First, it is critical to understand the technical definition of reliability, because perhaps it is not reliability you need, maybe it is availability that is the driver of performance within your organization.

Either way, understanding what impacts reliability and availability are essential if you are going to improve performance.

The next step is to then understand the connection between reliability, availability, and maintenance. It is beneficial to understand the history of maintenance, maintenance systems and the development of maintenance plans and how the reliability engineering discipline has evolved to where it is today.

There are some key fundamentals with setting or reviewing maintenance plans that are still widely misunderstood and have a significant impact on performance. The reality is that in many cases maintenance plans are altered without the required due diligence or technical understanding of the reliability engineering principles, leading to unplanned failures and high risks and costs.

To be successful as a reliability engineer these fundamentals must be understood and applied appropriately to drive performance up and costs and risks down. With the application of these principles, reliability engineering becomes an application of art and science combined and moves an organization away from subjective opinion-based decision making.

To truly have an impact as a Reliability Engineer requires more than a surface understanding of P-F intervals, functional analysis, MTBF, Weibull distributions and effective problem solving, but a much deeper understanding of these fundamentals, how they connect and impact on asset performance.
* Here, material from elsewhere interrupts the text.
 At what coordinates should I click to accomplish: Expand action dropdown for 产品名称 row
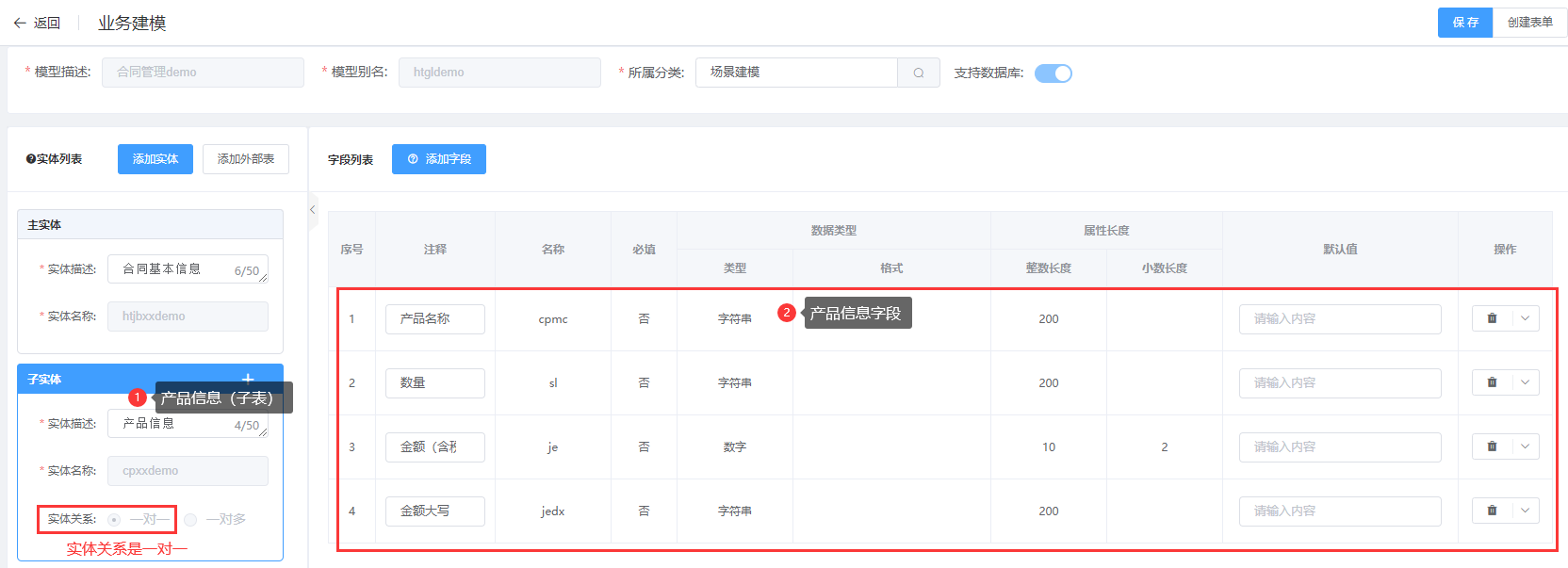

I recall a specific event whereby a critical pump was subject to monthly vibration analysis, set with the guidance from the consultants who completed the vibration analysis for us. Basically, the interval was set based on the criticality of the pump. The pump failed in an unplanned manner twice within 1 year, with catastrophic effects because the whole plant cannot operate without this critical pump.

What was happening was that the product being pumped would wear the seal and once worn the bearing behind the seal would fail within around 24 hours.

Clearly, monthly vibration analysis was not going to detect degradation that can occur within a 24-hour period. The example illustrates how P-F intervals are related to specific failure modes (not components) and the actual task and technology being used to detect the degradation.

Without a sound understanding of these key principles, the outcomes of critical unplanned failures are typical. Foundational knowledge in the principles of reliability engineering is essential for anyone new to the discipline which cannot be learned through experience alone, but rather, accelerated through a structured approach to the key aspects and how they are applied in practical examples.